» **Exercise**
The reply must contain exactly the lines below from the one with "O nama (23, 1829)" down to the one with "About Us (80, 1543)", both included, and nothing more; please omit the pictures.

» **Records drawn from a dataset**
★ ★ ★ ★ ★ ★ ★

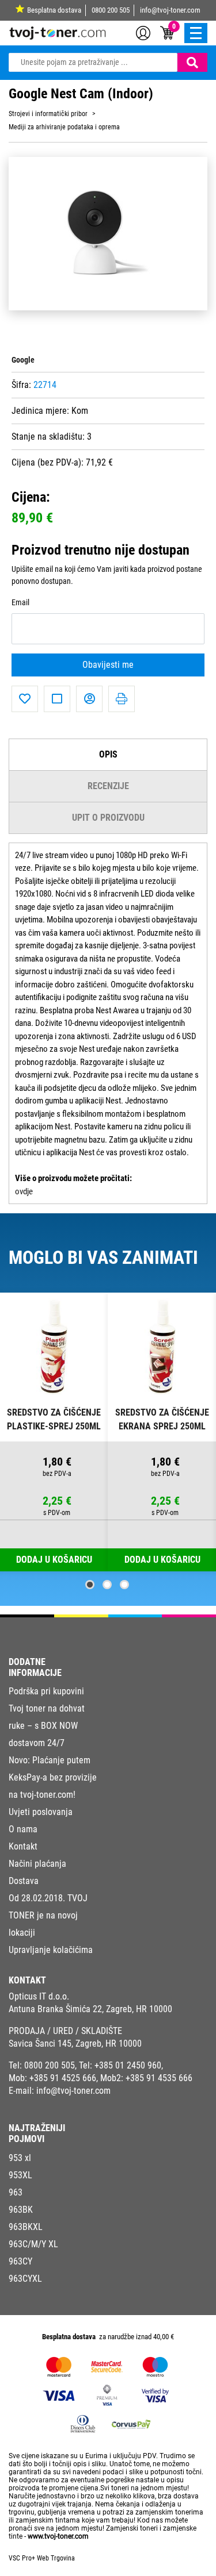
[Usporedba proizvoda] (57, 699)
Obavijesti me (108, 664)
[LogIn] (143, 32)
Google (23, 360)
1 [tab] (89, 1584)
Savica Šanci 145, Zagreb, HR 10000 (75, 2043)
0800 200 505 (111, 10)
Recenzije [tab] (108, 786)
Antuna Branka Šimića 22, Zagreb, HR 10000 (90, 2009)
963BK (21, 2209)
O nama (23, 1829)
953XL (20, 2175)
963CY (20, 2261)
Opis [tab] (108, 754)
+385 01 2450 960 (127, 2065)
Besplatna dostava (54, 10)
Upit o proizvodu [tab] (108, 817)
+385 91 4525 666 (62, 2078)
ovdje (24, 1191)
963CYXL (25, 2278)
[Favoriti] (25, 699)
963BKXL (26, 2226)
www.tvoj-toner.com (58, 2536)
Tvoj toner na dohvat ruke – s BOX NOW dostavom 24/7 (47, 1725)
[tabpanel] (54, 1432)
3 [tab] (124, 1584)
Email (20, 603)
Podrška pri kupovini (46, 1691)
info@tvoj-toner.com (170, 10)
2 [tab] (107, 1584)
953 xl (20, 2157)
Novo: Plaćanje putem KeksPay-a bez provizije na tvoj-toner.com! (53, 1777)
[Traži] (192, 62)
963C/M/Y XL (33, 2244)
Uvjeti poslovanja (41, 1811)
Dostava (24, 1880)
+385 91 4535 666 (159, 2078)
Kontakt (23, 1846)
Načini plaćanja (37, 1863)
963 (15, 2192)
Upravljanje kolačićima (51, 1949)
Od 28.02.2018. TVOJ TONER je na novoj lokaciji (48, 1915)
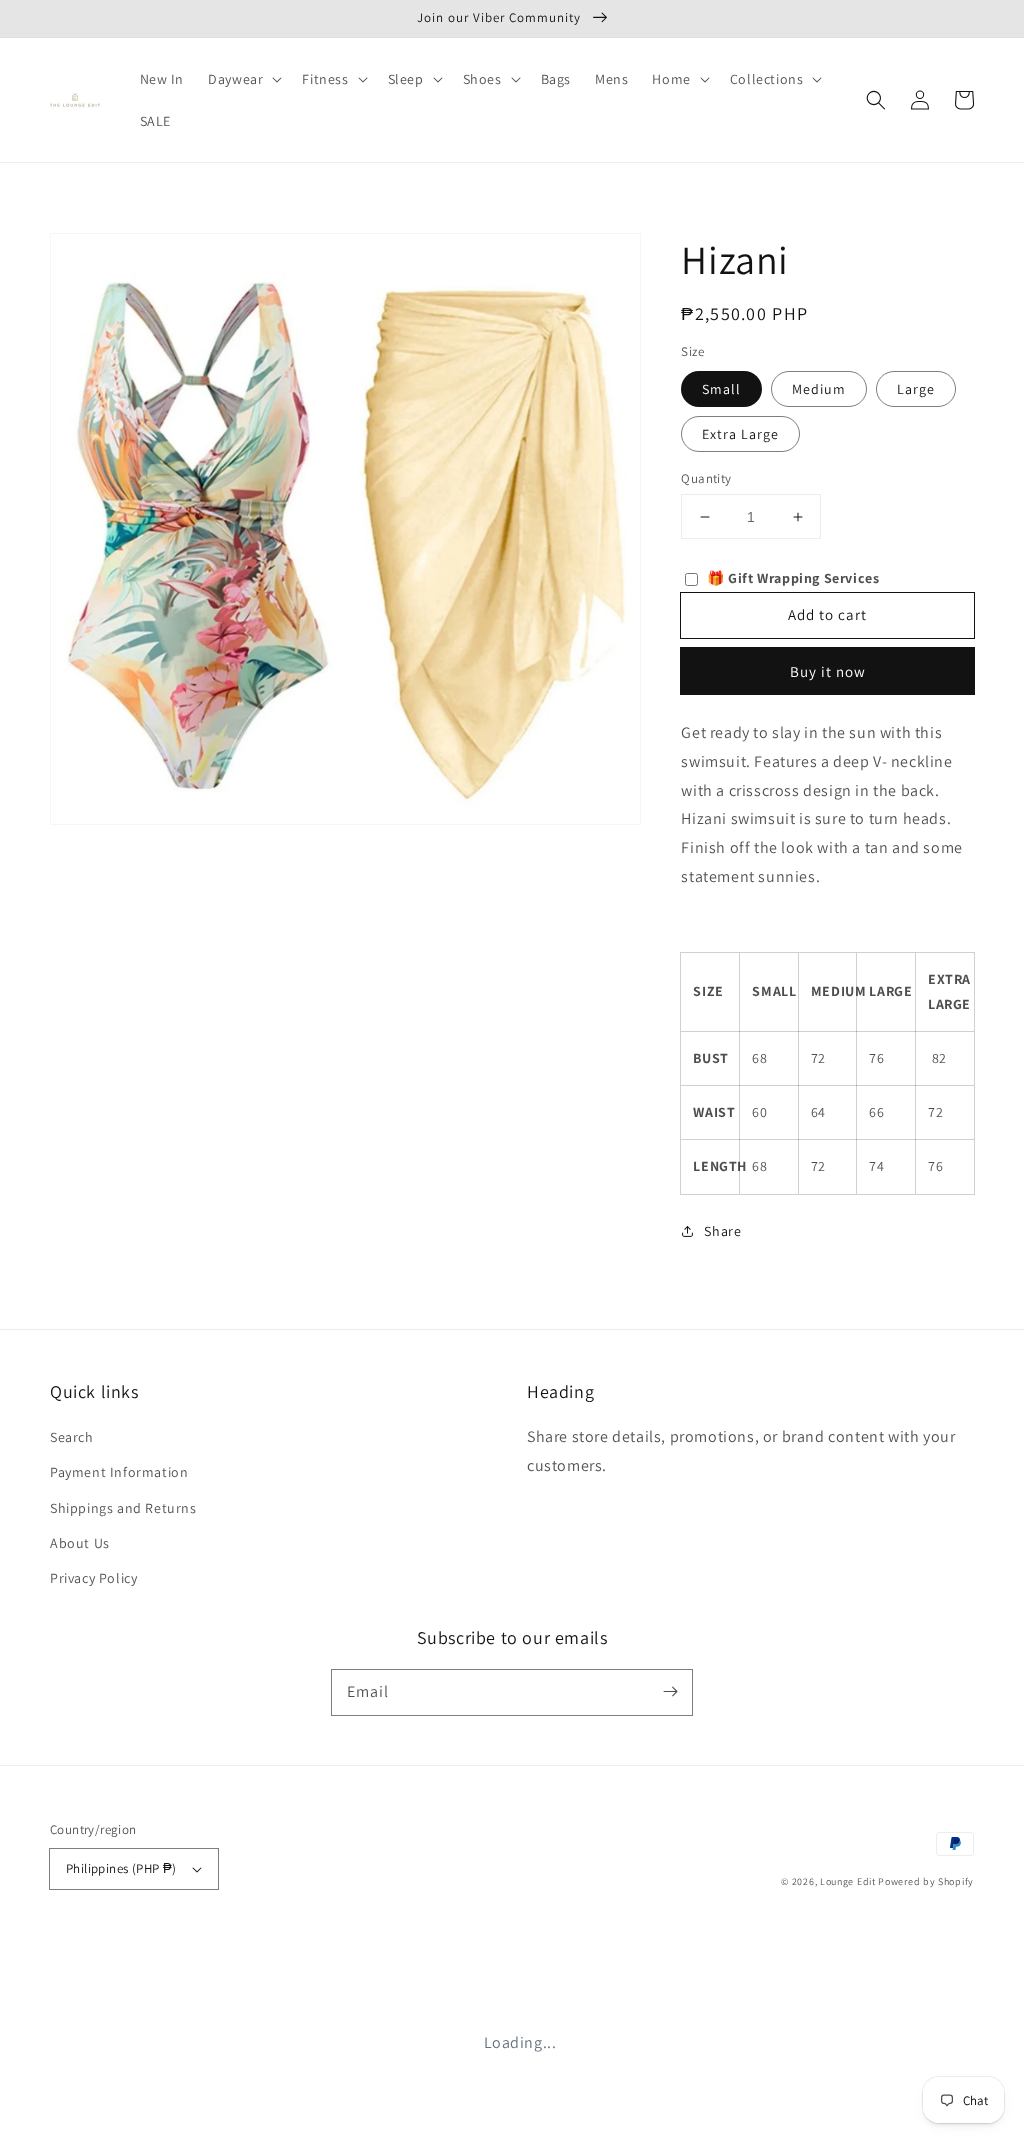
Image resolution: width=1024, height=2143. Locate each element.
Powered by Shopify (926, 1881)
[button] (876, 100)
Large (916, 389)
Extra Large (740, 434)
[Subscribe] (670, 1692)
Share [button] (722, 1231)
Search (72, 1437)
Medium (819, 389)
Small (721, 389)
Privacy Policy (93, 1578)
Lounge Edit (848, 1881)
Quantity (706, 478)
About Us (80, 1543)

★ ★ ★ ★ ★ ★ ★

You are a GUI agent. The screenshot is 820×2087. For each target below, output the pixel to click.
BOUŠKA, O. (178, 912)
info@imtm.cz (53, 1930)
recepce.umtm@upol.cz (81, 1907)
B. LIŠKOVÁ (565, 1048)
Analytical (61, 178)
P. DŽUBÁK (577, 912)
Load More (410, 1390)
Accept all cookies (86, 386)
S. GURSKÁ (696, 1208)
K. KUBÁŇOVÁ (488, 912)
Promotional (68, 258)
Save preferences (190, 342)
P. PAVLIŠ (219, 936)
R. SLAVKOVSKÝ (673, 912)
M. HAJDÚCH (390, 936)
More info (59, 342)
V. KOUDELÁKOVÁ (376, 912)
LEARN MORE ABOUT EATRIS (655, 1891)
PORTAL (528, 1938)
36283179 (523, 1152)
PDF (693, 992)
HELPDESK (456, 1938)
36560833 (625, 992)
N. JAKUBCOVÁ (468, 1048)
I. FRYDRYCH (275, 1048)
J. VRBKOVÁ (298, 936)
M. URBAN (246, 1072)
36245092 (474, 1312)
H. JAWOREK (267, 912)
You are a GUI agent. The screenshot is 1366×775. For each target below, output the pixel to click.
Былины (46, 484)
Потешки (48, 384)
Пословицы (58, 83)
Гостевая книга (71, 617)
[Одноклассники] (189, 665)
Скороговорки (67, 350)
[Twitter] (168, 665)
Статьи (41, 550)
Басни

★ ★ ★ ★ ★ ★ ★

» **Reply**
O nama (23, 1829)
953XL (20, 2175)
963CY (20, 2261)
Opis [tab] (108, 754)
+385 01 2450 960 (127, 2065)
Besplatna dostava (54, 10)
Upit o proizvodu [tab] (108, 817)
+385 91 4525 666 (62, 2078)
ovdje (24, 1191)
963CYXL (25, 2278)
[Favoriti] (25, 699)
963BKXL (26, 2226)
www.tvoj-toner.com (58, 2536)
Tvoj toner na dohvat ruke – s BOX NOW dostavom 24/7 (47, 1725)
[tabpanel] (54, 1432)
3 [tab] (124, 1584)
Email (20, 603)
Podrška pri kupovini (46, 1691)
info@tvoj-toner.com (170, 10)
2 [tab] (107, 1584)
953 xl (20, 2157)
Novo: Plaćanje putem KeksPay-a bez provizije na tvoj-toner.com! (53, 1777)
[Traži] (192, 62)
963C/M/Y XL (33, 2244)
Uvjeti poslovanja (41, 1811)
Dostava (24, 1880)
+385 91 4535 666 (159, 2078)
Kontakt (23, 1846)
Načini plaćanja (37, 1863)
963 (15, 2192)
Upravljanje kolačićima (51, 1949)
Od 28.02.2018. TVOJ TONER je na novoj lokaciji (48, 1915)
Image resolution: width=1024, height=2143. Locate each element.
Powered by Shopify (926, 1881)
[button] (876, 100)
Large (916, 389)
Extra Large (740, 434)
[Subscribe] (670, 1692)
Share [button] (722, 1231)
Search (72, 1437)
Medium (819, 389)
Small (721, 389)
Privacy Policy (93, 1578)
Lounge Edit (848, 1881)
Quantity (706, 478)
About Us (80, 1543)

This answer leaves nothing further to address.